▶ [Problem]: List every line in the entries below that contains the word "height", matching its case exactly.

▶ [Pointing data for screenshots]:
=====
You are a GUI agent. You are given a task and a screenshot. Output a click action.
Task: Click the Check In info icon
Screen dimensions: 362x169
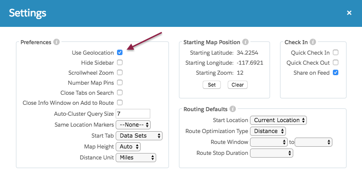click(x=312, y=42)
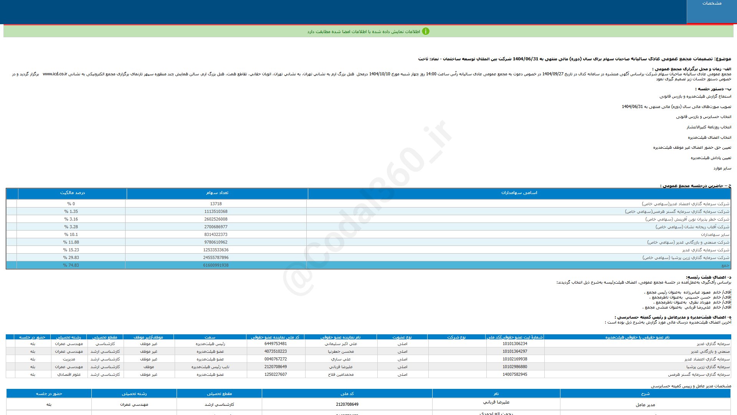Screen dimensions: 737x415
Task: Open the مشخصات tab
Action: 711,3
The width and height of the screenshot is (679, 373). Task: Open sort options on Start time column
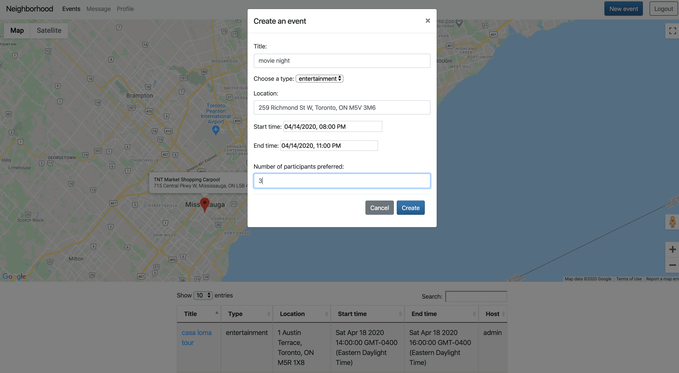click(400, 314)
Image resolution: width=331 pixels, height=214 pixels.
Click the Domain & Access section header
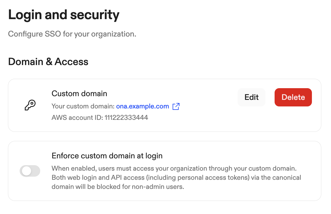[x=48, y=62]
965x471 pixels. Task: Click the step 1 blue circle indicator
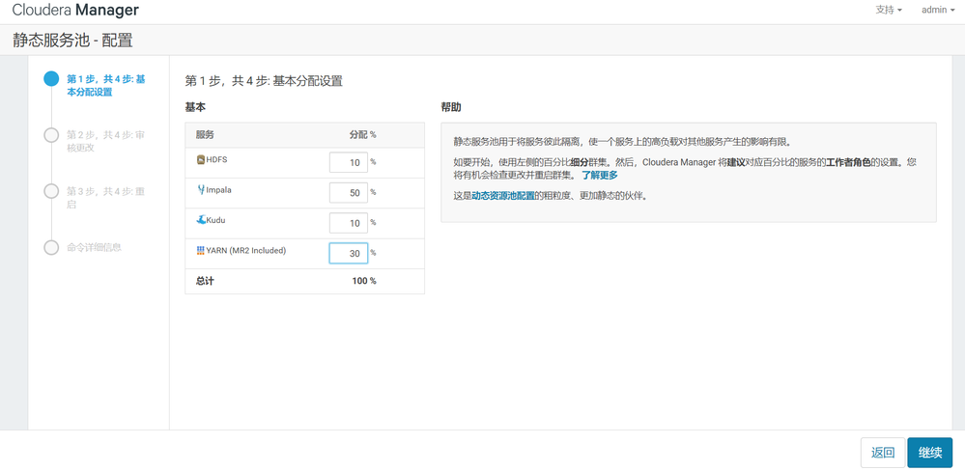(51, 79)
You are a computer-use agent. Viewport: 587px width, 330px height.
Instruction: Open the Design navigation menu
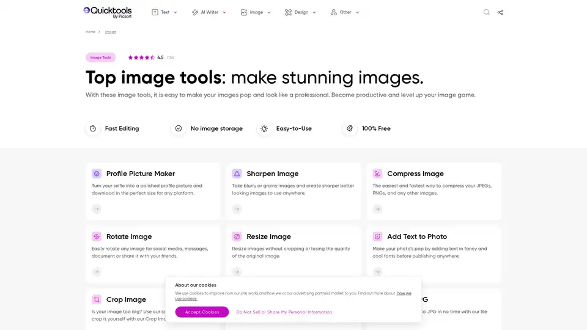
=====
▶ [Solution]:
The width and height of the screenshot is (679, 373). Task: Open sort options on Start time column
Image resolution: width=331 pixels, height=214 pixels.
You are a computer-use agent. Viewport: 587px width, 330px height.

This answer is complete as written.